No hay que olvidar que la disputa sobre el realismo que sostiene Lukács con Brecht en los
años 30 tiene como marco la discusión política sobre cuál sería la tradición literaria y
estética adecuada para crear obras que permitan, simultáneamente, producir conciencia de
clase, constituir una tradición adecuada y legítima para la sociedad comunista y enfrentarse
con el nazismo. Lukács propone la tradición realista del siglo XVIII y XIX porque son esos
textos los que circularon durante la época previa a la Revolución francesa y ayudaron, por
lo tanto, a constituir un concepto de humanidad que suponía, por primera vez en la historia,
la idea de igualdad real entre todos los seres humanos. El objetivo de Lukács es, entonces,
recrear esas condiciones culturales para lograr retrotraer estéticamente a los hombres a un
momento previo a la formulación de la ideología, de manera que logren obtener conciencia
de clase para poder producir un cambio político real. Con el concepto de ideología vuelve a
producirse, entonces, una distancia entre el “yo empírico” (el yo en relación con sus
condiciones materiales de existencia, el yo que está en una posición social determinada) y el
“yo inteligible” (el yo del deber-ser, de los valores) para retomar las clasificaciones de El
alma y las formas. Pero el problema pasa de ser subjetivo a ser objetivo, ya que la categoría
de ideología implica la existencia de una realidad empírica (inmediata, alienada) y de una
objetiva (verdadera). El mundo ya no es meramente un caos multiforme, como lo definía el
joven Lukács.

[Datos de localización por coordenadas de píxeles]

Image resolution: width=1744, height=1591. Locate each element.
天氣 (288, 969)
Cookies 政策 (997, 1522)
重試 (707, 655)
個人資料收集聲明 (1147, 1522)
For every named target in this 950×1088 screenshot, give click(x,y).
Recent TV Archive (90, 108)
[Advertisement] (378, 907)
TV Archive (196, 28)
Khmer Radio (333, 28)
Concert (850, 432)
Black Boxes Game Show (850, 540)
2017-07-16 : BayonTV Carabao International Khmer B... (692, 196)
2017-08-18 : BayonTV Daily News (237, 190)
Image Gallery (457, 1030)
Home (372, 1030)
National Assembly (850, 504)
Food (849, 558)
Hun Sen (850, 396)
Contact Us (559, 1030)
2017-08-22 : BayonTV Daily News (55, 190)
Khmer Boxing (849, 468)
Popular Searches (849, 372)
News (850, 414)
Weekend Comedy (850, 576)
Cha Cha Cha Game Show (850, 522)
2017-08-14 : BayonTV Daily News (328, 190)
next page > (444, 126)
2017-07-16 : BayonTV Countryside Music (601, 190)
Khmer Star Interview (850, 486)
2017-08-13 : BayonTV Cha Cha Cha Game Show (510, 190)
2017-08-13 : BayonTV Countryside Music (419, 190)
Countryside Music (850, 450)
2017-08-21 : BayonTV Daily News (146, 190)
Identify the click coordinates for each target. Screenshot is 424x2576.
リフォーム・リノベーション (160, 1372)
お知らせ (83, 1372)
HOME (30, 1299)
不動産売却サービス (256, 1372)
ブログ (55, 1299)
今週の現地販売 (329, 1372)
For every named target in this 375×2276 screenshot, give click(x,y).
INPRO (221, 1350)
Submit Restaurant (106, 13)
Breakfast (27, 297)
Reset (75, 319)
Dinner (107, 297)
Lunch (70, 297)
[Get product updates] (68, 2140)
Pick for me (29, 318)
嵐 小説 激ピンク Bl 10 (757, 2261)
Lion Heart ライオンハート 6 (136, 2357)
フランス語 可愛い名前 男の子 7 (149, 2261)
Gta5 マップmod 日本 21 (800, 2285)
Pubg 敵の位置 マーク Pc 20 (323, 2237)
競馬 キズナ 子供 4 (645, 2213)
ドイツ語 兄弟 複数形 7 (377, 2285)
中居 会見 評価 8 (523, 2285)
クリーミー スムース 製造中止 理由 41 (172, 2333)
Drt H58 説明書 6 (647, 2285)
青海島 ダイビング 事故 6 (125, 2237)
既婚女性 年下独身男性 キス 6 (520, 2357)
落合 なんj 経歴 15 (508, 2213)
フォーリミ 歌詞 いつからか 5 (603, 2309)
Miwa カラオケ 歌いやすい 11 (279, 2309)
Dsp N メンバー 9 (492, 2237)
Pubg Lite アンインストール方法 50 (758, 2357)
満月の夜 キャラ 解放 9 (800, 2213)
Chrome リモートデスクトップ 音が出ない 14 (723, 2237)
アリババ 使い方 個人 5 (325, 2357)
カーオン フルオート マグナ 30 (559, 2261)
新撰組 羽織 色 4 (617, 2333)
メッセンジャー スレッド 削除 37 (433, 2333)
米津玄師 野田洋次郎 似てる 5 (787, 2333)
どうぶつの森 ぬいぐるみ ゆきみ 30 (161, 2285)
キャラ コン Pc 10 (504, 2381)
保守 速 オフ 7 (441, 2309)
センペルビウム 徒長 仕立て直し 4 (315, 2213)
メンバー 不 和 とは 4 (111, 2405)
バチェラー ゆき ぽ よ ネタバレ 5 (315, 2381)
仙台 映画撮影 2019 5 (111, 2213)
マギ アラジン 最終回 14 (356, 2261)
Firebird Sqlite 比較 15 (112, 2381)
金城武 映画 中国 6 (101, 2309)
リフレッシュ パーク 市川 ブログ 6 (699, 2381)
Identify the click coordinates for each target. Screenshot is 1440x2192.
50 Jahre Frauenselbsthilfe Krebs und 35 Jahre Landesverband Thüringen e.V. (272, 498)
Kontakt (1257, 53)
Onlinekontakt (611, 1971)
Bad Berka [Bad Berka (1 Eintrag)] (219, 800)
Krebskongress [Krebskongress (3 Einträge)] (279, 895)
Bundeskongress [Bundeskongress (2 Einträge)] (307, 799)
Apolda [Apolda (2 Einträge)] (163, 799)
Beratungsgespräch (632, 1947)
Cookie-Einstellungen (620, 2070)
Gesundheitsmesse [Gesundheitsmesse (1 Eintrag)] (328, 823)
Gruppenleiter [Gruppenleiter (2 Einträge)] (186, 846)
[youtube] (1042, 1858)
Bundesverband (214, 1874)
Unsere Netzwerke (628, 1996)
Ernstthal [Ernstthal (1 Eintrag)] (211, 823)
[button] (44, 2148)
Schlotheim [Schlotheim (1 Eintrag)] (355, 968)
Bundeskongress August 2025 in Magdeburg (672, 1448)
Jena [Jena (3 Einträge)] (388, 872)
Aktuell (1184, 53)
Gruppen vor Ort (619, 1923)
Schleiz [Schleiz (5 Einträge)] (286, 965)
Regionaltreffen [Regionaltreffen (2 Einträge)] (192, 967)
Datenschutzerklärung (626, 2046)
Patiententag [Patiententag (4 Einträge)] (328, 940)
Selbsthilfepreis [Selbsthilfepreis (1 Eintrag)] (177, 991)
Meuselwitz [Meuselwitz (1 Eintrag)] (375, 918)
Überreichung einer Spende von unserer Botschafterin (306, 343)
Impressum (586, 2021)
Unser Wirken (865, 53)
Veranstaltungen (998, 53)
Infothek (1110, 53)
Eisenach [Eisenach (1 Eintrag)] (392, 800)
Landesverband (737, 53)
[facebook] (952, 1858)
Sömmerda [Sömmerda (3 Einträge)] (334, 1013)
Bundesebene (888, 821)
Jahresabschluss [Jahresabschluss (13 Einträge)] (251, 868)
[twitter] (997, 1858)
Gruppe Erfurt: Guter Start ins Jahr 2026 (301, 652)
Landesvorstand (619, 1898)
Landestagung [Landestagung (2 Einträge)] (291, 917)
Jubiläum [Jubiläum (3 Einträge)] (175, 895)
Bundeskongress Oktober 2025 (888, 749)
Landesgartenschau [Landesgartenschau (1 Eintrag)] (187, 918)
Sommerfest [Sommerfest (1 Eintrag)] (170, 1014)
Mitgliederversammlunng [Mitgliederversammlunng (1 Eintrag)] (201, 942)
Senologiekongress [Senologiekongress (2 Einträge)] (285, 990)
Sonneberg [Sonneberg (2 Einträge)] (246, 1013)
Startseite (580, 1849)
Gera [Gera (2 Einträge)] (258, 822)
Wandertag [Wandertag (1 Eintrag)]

(Consigna):
Responde estas preguntas sobre el fragmento acerca de Lukács:
1. ¿Con quién sostiene Lukács la disputa sobre el realismo en los años 30?
2. ¿Qué tradición propone Lukács?
3. ¿Cómo se describe el "yo inteligible"?

(Solución):
1. Con Brecht.
2. La tradición realista de los siglos XVIII y XIX.
3. Como el yo del deber-ser, de los valores.